• THE RECORDS
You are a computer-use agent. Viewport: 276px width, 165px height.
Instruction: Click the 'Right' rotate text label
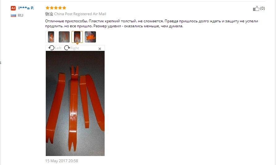[75, 48]
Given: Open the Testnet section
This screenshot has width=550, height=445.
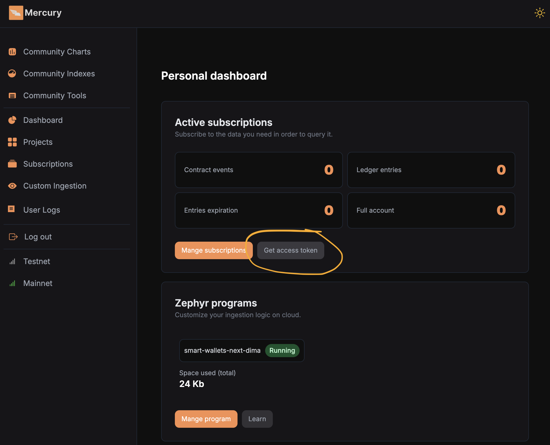Looking at the screenshot, I should [36, 261].
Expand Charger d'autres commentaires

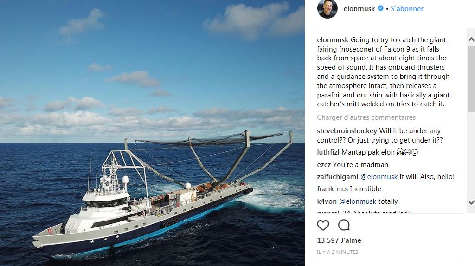366,117
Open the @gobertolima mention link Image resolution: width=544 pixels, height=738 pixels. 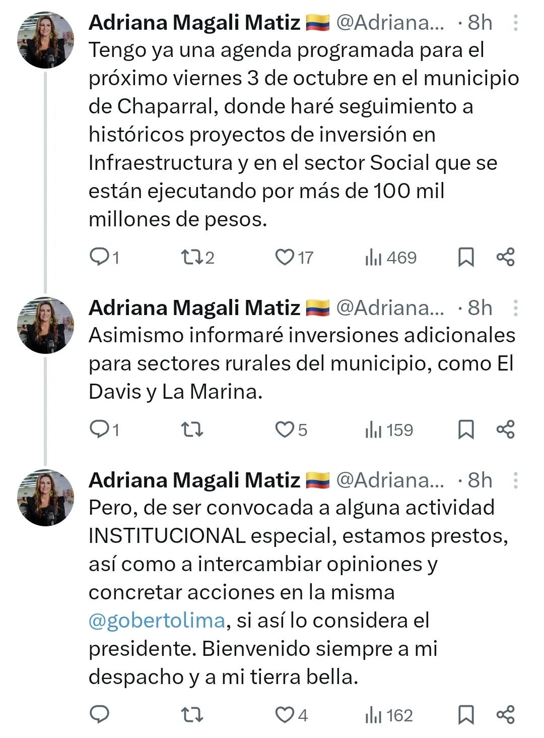[157, 621]
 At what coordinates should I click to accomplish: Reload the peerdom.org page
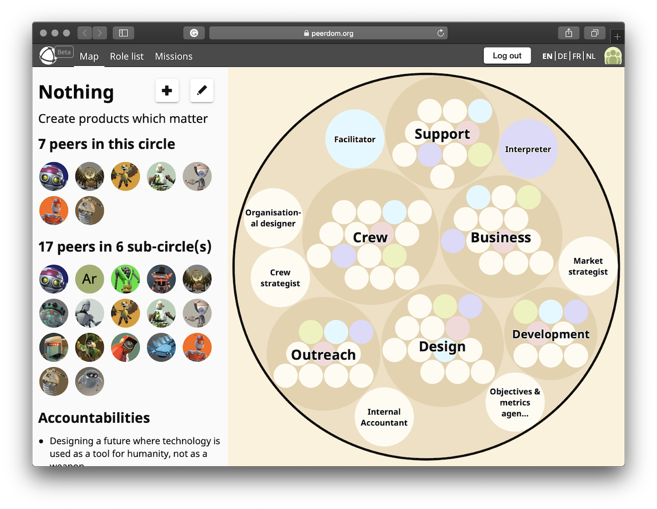pos(440,33)
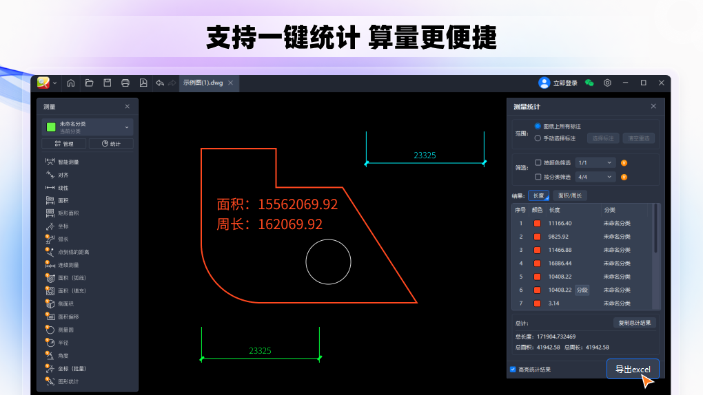703x395 pixels.
Task: Click the export PDF icon
Action: 143,83
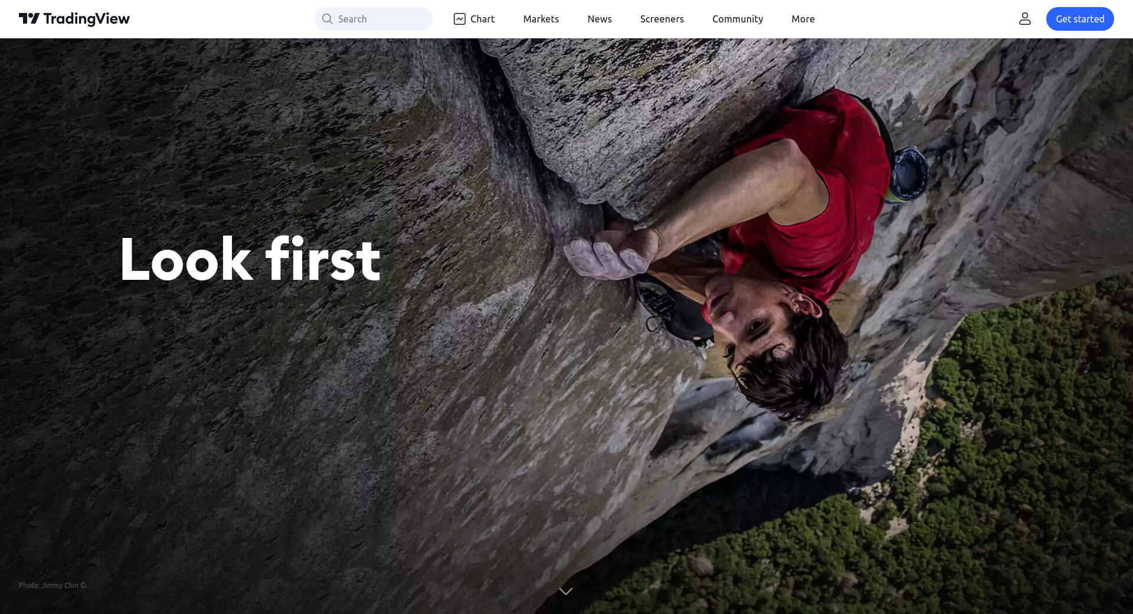Click the magnifier icon in search box
Image resolution: width=1133 pixels, height=614 pixels.
(x=328, y=19)
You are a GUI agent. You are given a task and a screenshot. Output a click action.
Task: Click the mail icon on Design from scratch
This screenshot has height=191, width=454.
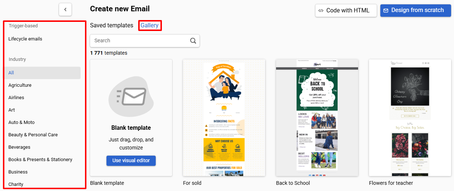386,11
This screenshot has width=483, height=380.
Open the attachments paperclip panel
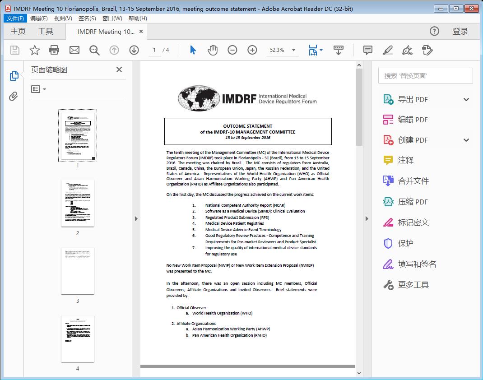coord(14,95)
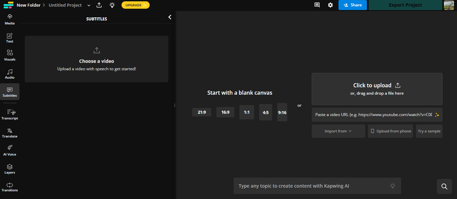
Task: Click Try a sample
Action: pos(429,131)
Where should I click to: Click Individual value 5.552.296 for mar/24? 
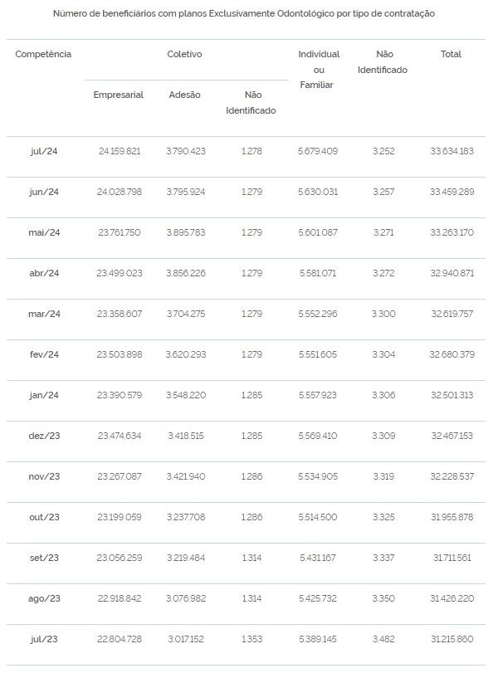pyautogui.click(x=318, y=314)
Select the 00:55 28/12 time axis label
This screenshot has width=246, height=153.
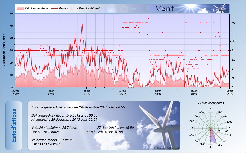click(x=122, y=92)
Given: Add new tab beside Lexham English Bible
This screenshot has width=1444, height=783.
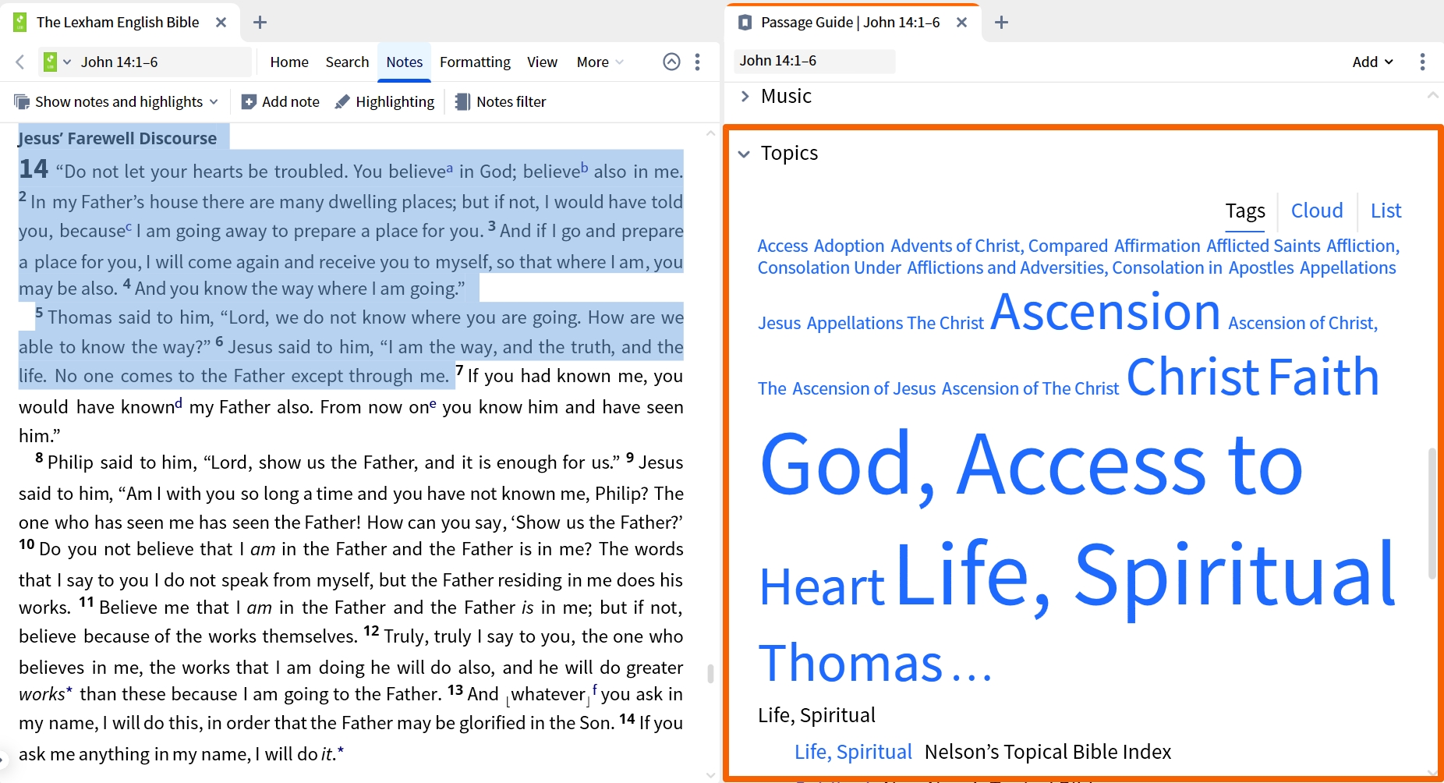Looking at the screenshot, I should tap(260, 23).
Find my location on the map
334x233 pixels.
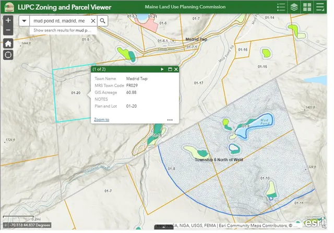[x=8, y=55]
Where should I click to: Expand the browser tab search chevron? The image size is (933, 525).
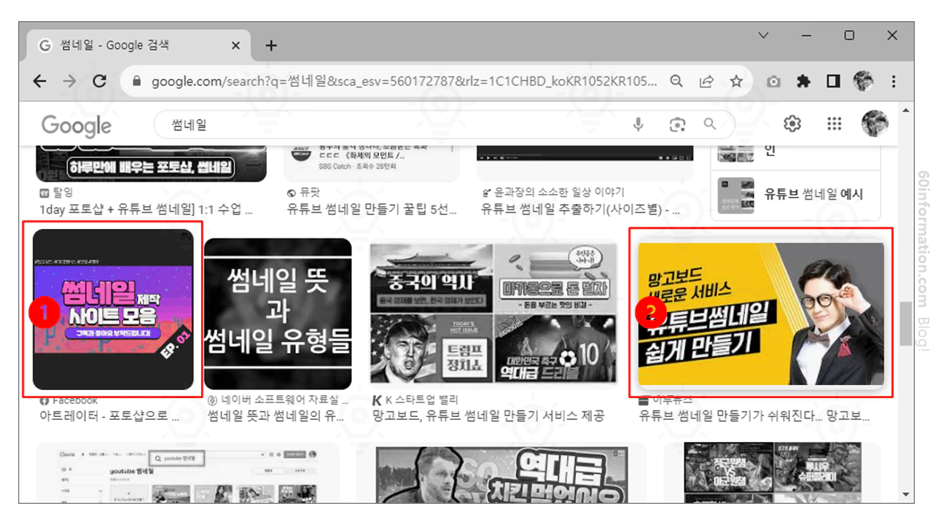pos(763,35)
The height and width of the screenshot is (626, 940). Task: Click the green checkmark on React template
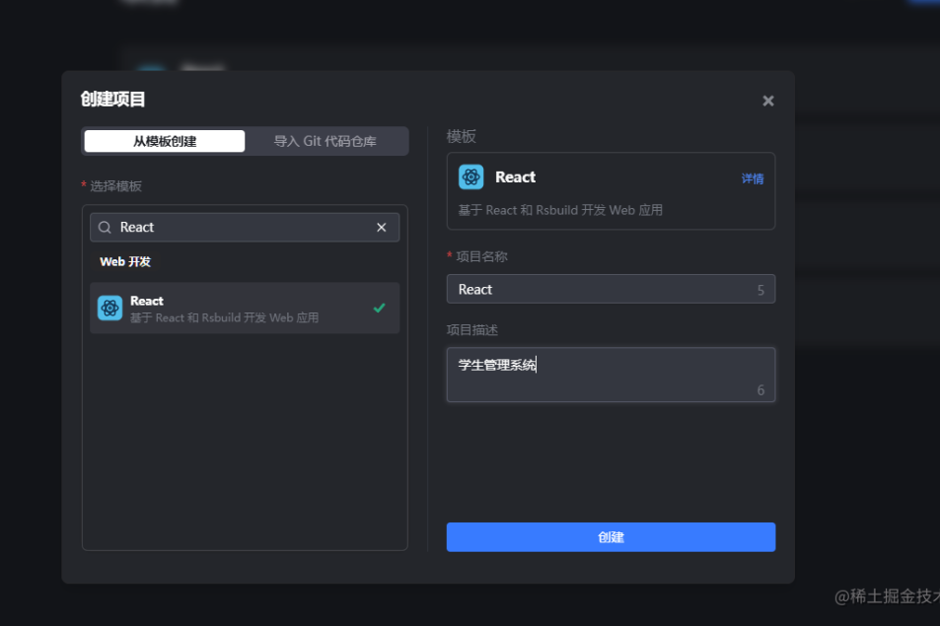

• EXERCISE PROMPT
Each line of the data that holds "agent" should be copied.

• RESPONSE TO THIS TASK
You are a computer-use agent. Viewport: 276px width, 165px height.
You are a GUI agent. You are given a task and a screenshot. Output a click action.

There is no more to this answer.